そう考えると何処か安堵している自分がいて、本当にあの人は家族なんだろうか、という疑問が湧いてくる。


「でもお父さんね、昨日はさすがにちょっと桜子のこと心配してたみたいよ?」
「はぁ?何で?あんだけ暴言浴びせられて何で心配してんの?」
「そりゃするでしょ、親なんだから。どれだけ罵倒されても、嫌われても、親だって事実は変わらないもの。それにね、お父さんは昨日ずっと携帯握りしめてたんだから」
「は?携帯?」
「桜子から連絡が来るかもしれないから、って。でも私のところに来てちょっとがっかりしてたけどね」


あんだけ人を振り回すことを言っておいて、何を言っているんだとちょっと思ってしまう。
あの流れで父に連絡なんかするわけがない。
私の性格はあの人だってよくわかっているはずじゃないのか、なんて考える。


「まぁ、みんなといるときはまず私の心配はないと思ってもらっていいよ。普通の人間じゃきっと、私たちに指一本触れることも出来ないから」
「前にもそんなこと言ってたわね。随分信用してるのね、その人たちのこと」
「まぁね。下手な友達なんかよりは、ずっと信用できると思う」
「ふむ……だったら私はちょっと会ってみたいかな。お父さんが何て言うかわからないけど」


前にも母は、大輝くんたちに会ってみたいと言っていた。
父がその度反対していて、話は一向に前に進まなかったんだけども。


「そのことも話したかったんだよね。大輝くんが、お父さんと会って話してみたいって」
「あら。なら丁度いいじゃない。お父さんが何て言うのかはわからないけど、会ってみてそれでも納得いかないってことならそれはそれだし、会ったこともない人を批判するって言うのは、私も違うと思うから。だから何が何でも会わせてみせるわよ」


そう言って母は力こぶを作って微笑んでくる。
三人の子どもを育てている母は、やはり強いんだなって思う。
少なくとも、私みたいにいじけてはいない。




「……桜子、帰っていたのか」
「……何その頭」
「…………」


夜に近くなった時間。
いつもよりも少し遅い帰り時間で、父は帰宅した。
そして私も母も、父の頭を見て仰天したという。


「その、昨夜のことはすまないと思ってな。

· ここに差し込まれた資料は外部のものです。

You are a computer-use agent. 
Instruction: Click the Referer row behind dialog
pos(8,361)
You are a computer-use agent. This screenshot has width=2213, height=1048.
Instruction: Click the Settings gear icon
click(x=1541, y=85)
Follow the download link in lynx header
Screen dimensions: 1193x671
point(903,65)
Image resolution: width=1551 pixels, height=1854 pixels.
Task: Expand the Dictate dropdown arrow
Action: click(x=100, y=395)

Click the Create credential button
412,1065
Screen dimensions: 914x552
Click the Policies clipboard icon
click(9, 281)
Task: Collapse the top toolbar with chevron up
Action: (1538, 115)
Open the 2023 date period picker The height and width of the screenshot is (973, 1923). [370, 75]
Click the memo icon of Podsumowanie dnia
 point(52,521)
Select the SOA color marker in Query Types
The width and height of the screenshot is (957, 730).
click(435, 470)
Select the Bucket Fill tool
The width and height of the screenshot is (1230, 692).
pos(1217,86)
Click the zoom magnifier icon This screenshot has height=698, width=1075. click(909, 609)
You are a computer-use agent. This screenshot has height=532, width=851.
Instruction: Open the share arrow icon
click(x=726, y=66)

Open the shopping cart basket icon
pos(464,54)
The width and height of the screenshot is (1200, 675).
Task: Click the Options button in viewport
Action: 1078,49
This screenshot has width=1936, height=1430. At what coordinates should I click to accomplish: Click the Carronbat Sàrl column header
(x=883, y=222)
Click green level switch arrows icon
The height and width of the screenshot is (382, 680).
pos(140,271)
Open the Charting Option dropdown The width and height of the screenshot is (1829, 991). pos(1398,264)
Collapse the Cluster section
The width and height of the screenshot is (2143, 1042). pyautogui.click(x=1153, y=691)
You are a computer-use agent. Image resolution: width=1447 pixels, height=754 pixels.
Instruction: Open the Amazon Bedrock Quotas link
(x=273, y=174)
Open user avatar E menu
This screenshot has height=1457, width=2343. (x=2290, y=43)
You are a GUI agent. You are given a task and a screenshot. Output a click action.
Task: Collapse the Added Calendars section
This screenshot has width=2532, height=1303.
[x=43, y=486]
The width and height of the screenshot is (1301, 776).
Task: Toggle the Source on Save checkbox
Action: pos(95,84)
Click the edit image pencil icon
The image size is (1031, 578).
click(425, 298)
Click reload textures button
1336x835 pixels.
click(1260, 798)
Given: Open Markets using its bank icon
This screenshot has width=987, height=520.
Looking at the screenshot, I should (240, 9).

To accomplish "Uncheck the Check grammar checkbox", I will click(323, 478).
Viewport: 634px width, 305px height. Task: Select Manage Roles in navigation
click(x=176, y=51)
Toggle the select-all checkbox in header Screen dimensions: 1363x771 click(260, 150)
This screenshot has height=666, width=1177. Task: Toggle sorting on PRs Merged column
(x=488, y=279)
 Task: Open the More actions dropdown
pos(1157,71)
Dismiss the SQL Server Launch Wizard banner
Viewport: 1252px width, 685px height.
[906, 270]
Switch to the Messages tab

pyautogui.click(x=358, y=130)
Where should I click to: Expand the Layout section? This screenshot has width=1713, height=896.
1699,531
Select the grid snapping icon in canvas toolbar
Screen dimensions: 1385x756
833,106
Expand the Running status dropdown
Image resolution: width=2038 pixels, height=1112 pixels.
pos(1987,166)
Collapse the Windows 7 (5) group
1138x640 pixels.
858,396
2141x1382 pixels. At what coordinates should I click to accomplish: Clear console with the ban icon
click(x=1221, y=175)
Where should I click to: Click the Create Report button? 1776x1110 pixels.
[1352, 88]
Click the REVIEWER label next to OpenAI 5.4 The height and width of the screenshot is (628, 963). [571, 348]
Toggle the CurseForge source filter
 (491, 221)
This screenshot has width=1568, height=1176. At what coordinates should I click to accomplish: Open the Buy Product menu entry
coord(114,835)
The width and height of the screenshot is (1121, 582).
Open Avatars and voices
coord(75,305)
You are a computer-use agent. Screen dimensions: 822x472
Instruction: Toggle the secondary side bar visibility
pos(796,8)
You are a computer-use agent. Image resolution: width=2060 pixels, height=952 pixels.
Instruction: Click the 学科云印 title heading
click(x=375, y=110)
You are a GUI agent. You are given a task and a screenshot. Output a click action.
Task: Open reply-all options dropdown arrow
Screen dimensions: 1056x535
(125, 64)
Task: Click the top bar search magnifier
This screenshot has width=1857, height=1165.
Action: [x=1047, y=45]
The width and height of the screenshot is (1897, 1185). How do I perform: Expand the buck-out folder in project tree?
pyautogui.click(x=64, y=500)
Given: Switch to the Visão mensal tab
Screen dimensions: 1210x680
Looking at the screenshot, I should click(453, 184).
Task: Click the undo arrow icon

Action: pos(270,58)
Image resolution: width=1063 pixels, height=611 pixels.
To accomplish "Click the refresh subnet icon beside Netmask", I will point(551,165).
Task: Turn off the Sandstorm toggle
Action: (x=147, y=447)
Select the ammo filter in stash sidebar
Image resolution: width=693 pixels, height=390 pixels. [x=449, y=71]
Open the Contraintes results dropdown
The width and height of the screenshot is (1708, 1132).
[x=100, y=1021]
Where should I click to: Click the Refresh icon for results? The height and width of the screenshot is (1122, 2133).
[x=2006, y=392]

何て言うんだったか、反省坊主だったか?会社帰りに思い切ってやってきたんだ」


ハゲ、と言ったことを気にしたのかはわからないが、あの父が反省?
どうにも信じられない様な話だ。
しかし、ここまでしおらしいことをされてしまうと、私としても無碍には出来ない。


「私も、言い過ぎた。ハゲは事実だけど、死ねってのは言っちゃいけなかったと思うから。ごめんなさい」
「まぁ、確かにあの一言は堪えたよ。俺もあんな風になる様なことを言ったのがよくなかったんだが……桜子、お前の彼氏とやらに、会わせてくれないか?」
「……!?」


丁度その話を振ろうとしていたところで、父からその話を振ってくるなんて言う展開を誰が想像しただろうか。
少なくとも母は想像していなかった様だし、私も当然想像していなかった。


「何?通勤時間で何か拾って食べたりしてないよね?」
「……失礼だな、お前は……俺は至って正常だ。見合いの話はな、とりあえず保留にしてきた。向こうは割と乗り気だったから申し訳ないとは思ったが、娘が本気で惚れている男なんであれば、俺も会わずに結論を出すのは卑怯だと思ったんだ」
「…………」


何て言うか、あの父がこんな決断をするなんて……昔から知っている父ではない様な気がしてくる。
しかし経緯はどうあれ大輝くんに会いたいと言ってくれているのだったら、こちらとしても利用しない手はないだろう。
了解の旨を伝え、私は大輝くんに連絡を取るべく自室へ戻ることにした。